• Welcome to TechPowerUp Forums, Guest! Please check out our forum guidelines for info related to our community.

VRAM doesn't downclock with 2 high refresh rate monitors

VRR shouldn't kick in on the Windows desktop anyway. At least my monitor shows constant 144 Hz when I'm not in a game.

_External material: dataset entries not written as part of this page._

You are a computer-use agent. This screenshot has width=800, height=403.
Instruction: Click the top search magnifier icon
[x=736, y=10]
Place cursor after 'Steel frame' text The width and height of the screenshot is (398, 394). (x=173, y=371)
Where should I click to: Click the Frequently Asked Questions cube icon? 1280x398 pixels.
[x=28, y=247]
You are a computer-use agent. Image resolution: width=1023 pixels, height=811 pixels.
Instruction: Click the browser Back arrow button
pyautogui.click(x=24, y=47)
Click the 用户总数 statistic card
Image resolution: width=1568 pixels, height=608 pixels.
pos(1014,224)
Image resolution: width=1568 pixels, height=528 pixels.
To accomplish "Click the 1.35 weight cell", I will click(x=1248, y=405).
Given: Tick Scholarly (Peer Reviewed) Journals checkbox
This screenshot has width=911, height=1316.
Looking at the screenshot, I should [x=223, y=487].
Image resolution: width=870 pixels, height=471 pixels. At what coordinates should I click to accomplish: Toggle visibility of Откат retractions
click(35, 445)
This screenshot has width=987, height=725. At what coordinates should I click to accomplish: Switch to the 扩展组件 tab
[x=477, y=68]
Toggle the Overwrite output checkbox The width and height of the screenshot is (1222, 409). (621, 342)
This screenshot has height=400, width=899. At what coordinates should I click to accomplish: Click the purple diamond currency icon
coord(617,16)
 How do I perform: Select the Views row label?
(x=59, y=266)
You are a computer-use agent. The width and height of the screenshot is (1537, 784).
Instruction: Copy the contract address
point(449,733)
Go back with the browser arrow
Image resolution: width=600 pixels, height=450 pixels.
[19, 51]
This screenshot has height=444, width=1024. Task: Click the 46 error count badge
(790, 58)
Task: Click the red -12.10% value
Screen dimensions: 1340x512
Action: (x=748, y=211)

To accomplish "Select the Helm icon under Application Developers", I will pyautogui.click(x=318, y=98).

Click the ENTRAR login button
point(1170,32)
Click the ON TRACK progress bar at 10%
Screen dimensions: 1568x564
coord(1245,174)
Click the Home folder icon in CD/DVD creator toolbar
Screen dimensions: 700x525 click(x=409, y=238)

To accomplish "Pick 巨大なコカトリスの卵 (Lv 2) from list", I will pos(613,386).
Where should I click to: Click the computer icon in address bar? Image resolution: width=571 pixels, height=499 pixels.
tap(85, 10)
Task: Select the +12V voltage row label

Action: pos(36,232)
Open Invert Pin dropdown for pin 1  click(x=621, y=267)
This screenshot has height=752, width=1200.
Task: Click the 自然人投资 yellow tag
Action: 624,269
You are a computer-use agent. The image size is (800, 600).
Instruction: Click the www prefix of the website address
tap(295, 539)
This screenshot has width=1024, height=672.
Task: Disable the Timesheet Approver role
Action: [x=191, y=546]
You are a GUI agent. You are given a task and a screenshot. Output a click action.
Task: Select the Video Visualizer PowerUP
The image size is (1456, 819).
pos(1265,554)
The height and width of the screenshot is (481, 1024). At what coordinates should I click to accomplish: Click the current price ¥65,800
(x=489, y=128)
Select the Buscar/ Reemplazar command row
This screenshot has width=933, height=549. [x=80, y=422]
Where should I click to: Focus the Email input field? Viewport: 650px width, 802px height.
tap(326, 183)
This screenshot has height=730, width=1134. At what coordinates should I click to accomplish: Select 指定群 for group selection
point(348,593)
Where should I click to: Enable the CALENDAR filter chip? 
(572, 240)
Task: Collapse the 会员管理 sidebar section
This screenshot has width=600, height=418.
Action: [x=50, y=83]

I run my monitor at 60hz, I once tried a higher refresh rate and it felt very weird, and also dont see the benefit in it, I would say I only have a high refresh rate monitor as it seems to be the only way to get VRR.
 
I run my monitor at 60hz, I once tried a higher refresh rate and it felt very weird, and also dont see the benefit in it, I would say I only have a high refresh rate monitor as it seems to be the only way to get VRR.
To me, it feels a tad nicer when scrolling. Besides, if I keep my desktop at 60 Hz, then my games will run at 60 Hz too, without VRR. So I kind of need 144 Hz for VRR to work properly.
 
To me, it feels a tad nicer when scrolling. Besides, if I keep my desktop at 60 Hz, then my games will run at 60 Hz too, without VRR. So I kind of need 144 Hz for VRR to work properly.
AMD GPUs don't have a way to set a separate desktop refresh rate and a separate game refresh rate?
 
AMD GPUs don't have a way to set a separate desktop refresh rate and a separate game refresh rate?
They might do, but I can't be asked to set it up for every game individually.
 
My display is UW 175Hz OLED.
Had it always at 144Hz.
It’s a G-sync monitor but supports Freesync too.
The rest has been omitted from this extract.